_WHAT IS BEING ASKED:_ For each record here, output an exact copy.

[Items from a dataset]
________________________________________

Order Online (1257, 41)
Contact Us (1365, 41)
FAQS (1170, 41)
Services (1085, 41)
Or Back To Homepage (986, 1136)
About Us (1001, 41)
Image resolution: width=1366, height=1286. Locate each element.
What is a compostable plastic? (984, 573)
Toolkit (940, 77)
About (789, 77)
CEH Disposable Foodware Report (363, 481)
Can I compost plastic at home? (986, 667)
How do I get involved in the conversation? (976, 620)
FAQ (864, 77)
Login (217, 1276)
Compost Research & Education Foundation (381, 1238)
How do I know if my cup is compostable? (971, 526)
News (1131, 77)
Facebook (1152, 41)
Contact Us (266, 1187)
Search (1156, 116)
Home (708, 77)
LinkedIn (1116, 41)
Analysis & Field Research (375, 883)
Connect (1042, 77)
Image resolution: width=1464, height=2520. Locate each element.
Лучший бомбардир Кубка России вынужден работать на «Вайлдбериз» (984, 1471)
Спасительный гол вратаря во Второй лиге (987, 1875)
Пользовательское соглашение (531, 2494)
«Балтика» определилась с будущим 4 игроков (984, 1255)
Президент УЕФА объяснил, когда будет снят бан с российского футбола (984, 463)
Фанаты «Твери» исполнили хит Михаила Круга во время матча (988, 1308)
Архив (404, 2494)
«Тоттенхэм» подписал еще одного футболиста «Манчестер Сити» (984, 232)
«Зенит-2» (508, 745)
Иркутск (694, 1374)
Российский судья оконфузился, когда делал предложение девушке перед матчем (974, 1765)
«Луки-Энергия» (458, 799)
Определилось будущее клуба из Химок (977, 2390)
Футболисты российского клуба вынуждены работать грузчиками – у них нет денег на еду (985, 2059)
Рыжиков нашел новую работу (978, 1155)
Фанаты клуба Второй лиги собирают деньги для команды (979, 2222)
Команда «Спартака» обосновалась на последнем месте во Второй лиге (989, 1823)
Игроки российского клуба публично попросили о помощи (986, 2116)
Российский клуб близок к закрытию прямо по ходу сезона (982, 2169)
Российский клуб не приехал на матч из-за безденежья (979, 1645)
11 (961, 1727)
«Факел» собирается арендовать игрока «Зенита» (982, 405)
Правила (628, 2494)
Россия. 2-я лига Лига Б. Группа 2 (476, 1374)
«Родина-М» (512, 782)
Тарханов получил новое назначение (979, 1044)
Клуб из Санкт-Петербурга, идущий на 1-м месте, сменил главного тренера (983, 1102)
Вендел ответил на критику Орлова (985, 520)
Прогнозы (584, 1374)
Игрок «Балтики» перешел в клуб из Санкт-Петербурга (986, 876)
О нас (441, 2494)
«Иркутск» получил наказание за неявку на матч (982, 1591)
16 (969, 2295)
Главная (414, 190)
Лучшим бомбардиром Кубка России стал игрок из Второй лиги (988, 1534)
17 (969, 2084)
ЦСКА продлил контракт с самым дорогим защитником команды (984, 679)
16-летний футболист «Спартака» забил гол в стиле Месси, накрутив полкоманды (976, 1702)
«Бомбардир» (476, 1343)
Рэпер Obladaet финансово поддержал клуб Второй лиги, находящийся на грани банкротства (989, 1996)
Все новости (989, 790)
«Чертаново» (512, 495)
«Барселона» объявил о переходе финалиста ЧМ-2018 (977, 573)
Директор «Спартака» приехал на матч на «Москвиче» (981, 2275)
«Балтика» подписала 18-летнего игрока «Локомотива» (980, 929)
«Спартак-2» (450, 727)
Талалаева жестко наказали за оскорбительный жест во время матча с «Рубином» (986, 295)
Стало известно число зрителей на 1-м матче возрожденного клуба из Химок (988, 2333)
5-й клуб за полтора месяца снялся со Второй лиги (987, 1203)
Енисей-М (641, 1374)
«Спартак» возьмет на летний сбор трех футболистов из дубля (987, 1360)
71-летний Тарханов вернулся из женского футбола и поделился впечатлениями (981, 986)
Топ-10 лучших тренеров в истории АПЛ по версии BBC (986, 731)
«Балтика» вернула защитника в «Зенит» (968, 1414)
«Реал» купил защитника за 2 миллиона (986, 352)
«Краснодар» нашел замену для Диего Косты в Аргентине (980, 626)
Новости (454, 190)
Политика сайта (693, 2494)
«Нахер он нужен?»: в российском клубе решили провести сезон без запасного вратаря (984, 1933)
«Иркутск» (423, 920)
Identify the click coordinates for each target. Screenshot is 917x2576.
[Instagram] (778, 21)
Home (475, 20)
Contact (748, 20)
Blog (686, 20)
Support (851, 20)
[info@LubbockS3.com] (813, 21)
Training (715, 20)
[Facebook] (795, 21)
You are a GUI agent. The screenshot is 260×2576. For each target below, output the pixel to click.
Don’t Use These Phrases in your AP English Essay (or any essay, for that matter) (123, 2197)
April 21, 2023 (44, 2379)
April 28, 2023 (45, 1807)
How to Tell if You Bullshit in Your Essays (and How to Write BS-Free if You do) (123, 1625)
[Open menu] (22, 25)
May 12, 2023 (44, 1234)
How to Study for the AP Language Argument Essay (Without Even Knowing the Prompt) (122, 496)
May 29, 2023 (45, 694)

________________________________________

_SOLUTION:_
Order Online (1257, 41)
Contact Us (1365, 41)
FAQS (1170, 41)
Services (1085, 41)
Or Back To Homepage (986, 1136)
About Us (1001, 41)
Image resolution: width=1366, height=1286. Locate each element.
What is a compostable plastic? (984, 573)
Toolkit (940, 77)
About (789, 77)
CEH Disposable Foodware Report (363, 481)
Can I compost plastic at home? (986, 667)
How do I get involved in the conversation? (976, 620)
FAQ (864, 77)
Login (217, 1276)
Compost Research & Education Foundation (381, 1238)
How do I know if my cup is compostable? (971, 526)
News (1131, 77)
Facebook (1152, 41)
Contact Us (266, 1187)
Search (1156, 116)
Home (708, 77)
LinkedIn (1116, 41)
Analysis & Field Research (375, 883)
Connect (1042, 77)
Image resolution: width=1464, height=2520. Locate each element.
Лучший бомбардир Кубка России вынужден работать на «Вайлдбериз» (984, 1471)
Спасительный гол вратаря во Второй лиге (987, 1875)
Пользовательское соглашение (531, 2494)
«Балтика» определилась с будущим 4 игроков (984, 1255)
Президент УЕФА объяснил, когда будет снят бан с российского футбола (984, 463)
Фанаты «Твери» исполнили хит Михаила Круга во время матча (988, 1308)
Архив (404, 2494)
«Тоттенхэм» подписал еще одного футболиста «Манчестер Сити» (984, 232)
«Зенит-2» (508, 745)
Иркутск (694, 1374)
Российский судья оконфузился, когда делал предложение девушке перед матчем (974, 1765)
«Луки-Энергия» (458, 799)
Определилось будущее клуба из Химок (977, 2390)
Футболисты российского клуба вынуждены работать грузчиками – у них нет денег на еду (985, 2059)
Рыжиков нашел новую работу (978, 1155)
Фанаты клуба Второй лиги собирают деньги для команды (979, 2222)
Команда «Спартака» обосновалась на последнем месте во Второй лиге (989, 1823)
Игроки российского клуба публично попросили о помощи (986, 2116)
Российский клуб близок к закрытию прямо по ходу сезона (982, 2169)
Российский клуб не приехал на матч из-за безденежья (979, 1645)
11 (961, 1727)
«Факел» собирается арендовать игрока «Зенита» (982, 405)
Правила (628, 2494)
Россия. 2-я лига Лига Б. Группа 2 (476, 1374)
«Родина-М» (512, 782)
Тарханов получил новое назначение (979, 1044)
Клуб из Санкт-Петербурга, идущий на 1-м месте, сменил главного тренера (983, 1102)
Вендел ответил на критику Орлова (985, 520)
Прогнозы (584, 1374)
Игрок «Балтики» перешел в клуб из Санкт-Петербурга (986, 876)
О нас (441, 2494)
«Иркутск» получил наказание за неявку на матч (982, 1591)
16 (969, 2295)
Главная (414, 190)
Лучшим бомбардиром Кубка России стал игрок из Второй лиги (988, 1534)
17 (969, 2084)
ЦСКА продлил контракт с самым дорогим защитником команды (984, 679)
16-летний футболист «Спартака» забил гол в стиле Месси, накрутив полкоманды (976, 1702)
«Бомбардир» (476, 1343)
Рэпер Obladaet финансово поддержал клуб Второй лиги, находящийся на грани банкротства (989, 1996)
Все новости (989, 790)
«Чертаново» (512, 495)
«Барселона» объявил о переходе финалиста ЧМ-2018 (977, 573)
Директор «Спартака» приехал на матч на «Москвиче» (981, 2275)
«Балтика» подписала 18-летнего игрока «Локомотива» (980, 929)
«Спартак-2» (450, 727)
Талалаева жестко наказали за оскорбительный жест во время матча с «Рубином» (986, 295)
Стало известно число зрителей на 1-м матче возрожденного клуба из Химок (988, 2333)
5-й клуб за полтора месяца снялся со Второй лиги (987, 1203)
Енисей-М (641, 1374)
«Спартак» возьмет на летний сбор трех футболистов из дубля (987, 1360)
71-летний Тарханов вернулся из женского футбола и поделился впечатлениями (981, 986)
Топ-10 лучших тренеров в истории АПЛ по версии BBC (986, 731)
«Балтика» вернула защитника в «Зенит» (968, 1414)
«Реал» купил защитника за 2 миллиона (986, 352)
«Краснодар» нашел замену для Диего Косты в Аргентине (980, 626)
Новости (454, 190)
Политика сайта (693, 2494)
«Нахер он нужен?»: в российском клубе решили провести сезон без запасного вратаря (984, 1933)
«Иркутск» (423, 920)
Identify the click coordinates for each target. Screenshot is 917x2576.
[Instagram] (778, 21)
Home (475, 20)
Contact (748, 20)
Blog (686, 20)
Support (851, 20)
[info@LubbockS3.com] (813, 21)
Training (715, 20)
[Facebook] (795, 21)
You are a GUI agent. The screenshot is 260×2576. For each target below, output the pixel to click.
Don’t Use These Phrases in your AP English Essay (or any essay, for that matter) (123, 2197)
April 21, 2023 (44, 2379)
April 28, 2023 (45, 1807)
How to Tell if You Bullshit in Your Essays (and How to Write BS-Free if You do) (123, 1625)
[Open menu] (22, 25)
May 12, 2023 (44, 1234)
How to Study for the AP Language Argument Essay (Without Even Knowing the Prompt) (122, 496)
May 29, 2023 (45, 694)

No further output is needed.